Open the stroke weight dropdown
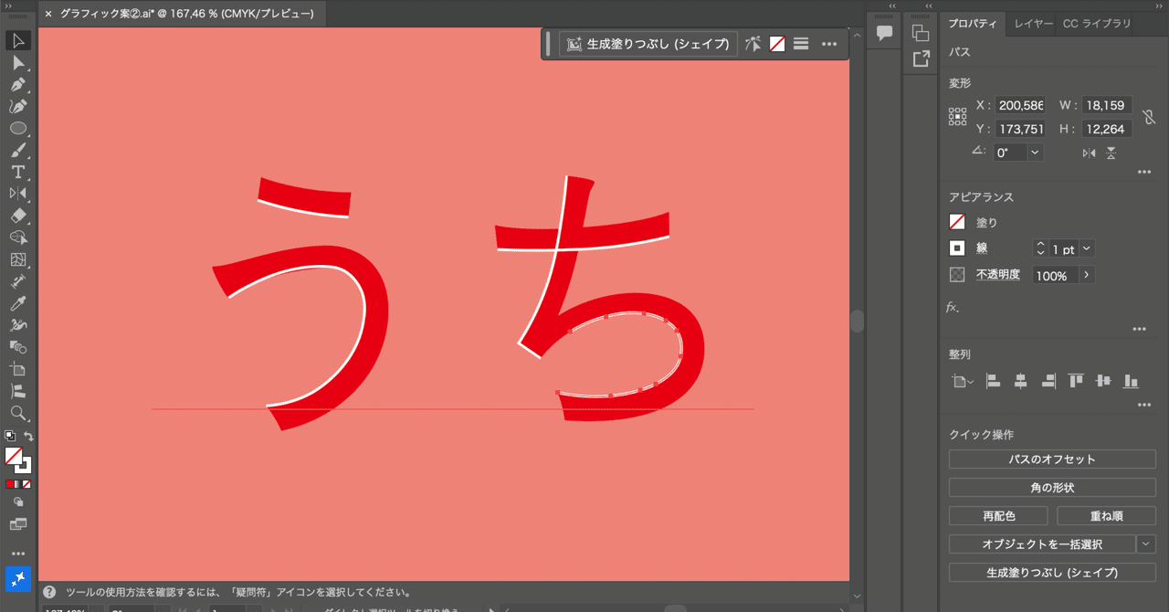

☆ ☆ ☆

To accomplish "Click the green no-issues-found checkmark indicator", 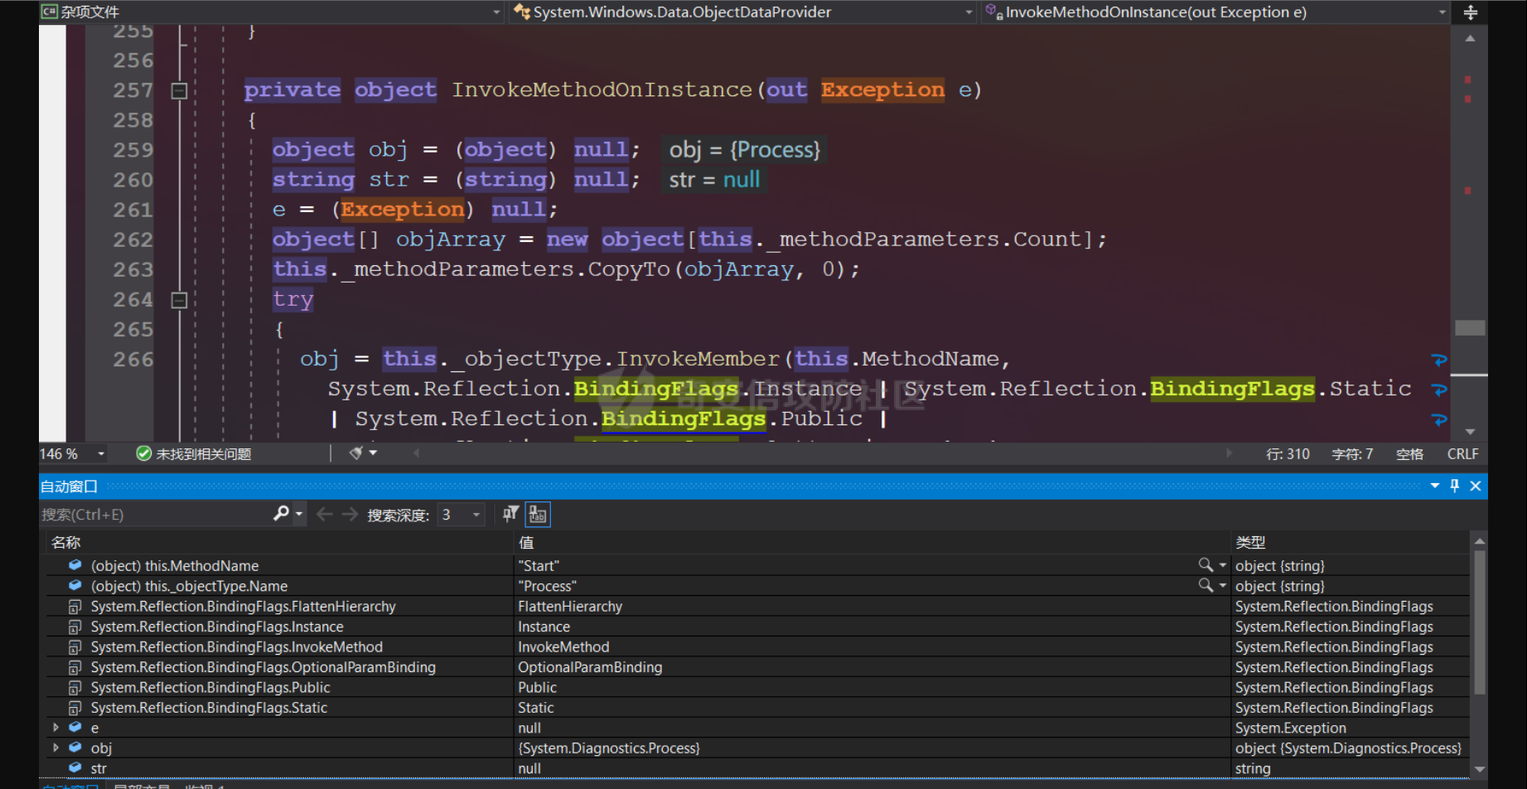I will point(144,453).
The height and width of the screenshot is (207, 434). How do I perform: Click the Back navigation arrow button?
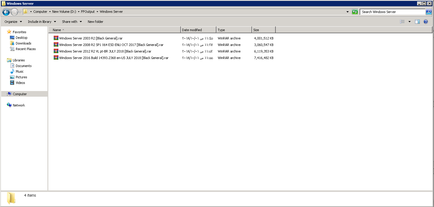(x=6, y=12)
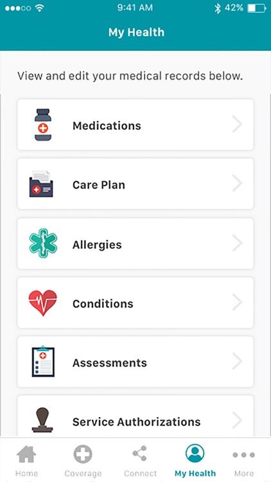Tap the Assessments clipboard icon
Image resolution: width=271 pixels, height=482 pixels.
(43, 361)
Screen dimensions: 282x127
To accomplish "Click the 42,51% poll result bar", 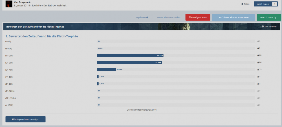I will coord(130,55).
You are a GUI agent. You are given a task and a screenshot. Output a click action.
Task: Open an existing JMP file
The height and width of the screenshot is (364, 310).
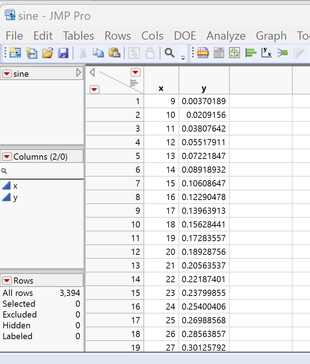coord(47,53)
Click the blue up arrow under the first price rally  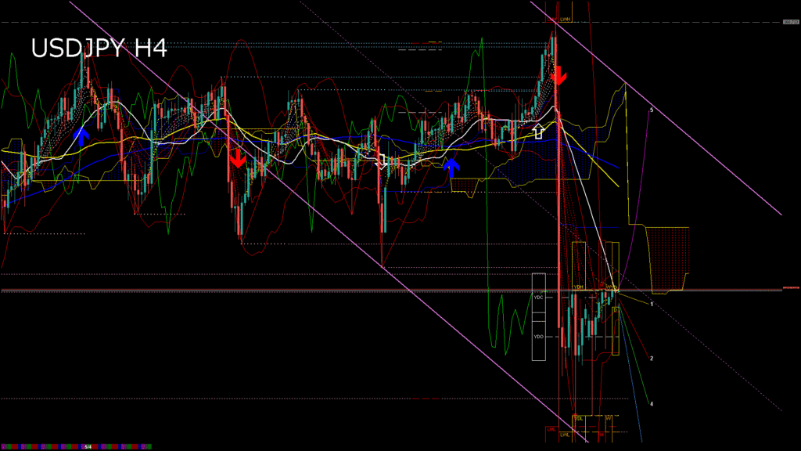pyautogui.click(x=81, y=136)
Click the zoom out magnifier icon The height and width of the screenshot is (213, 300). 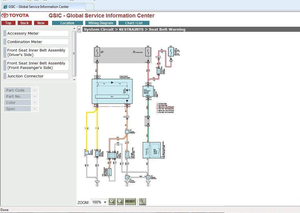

☆ ☆ ☆

WHAT IS NEEDED —
Work out how many lines in the material above hold the word "Open"; answer with the number only.

SOLUTION TO THE EXERCISE —
2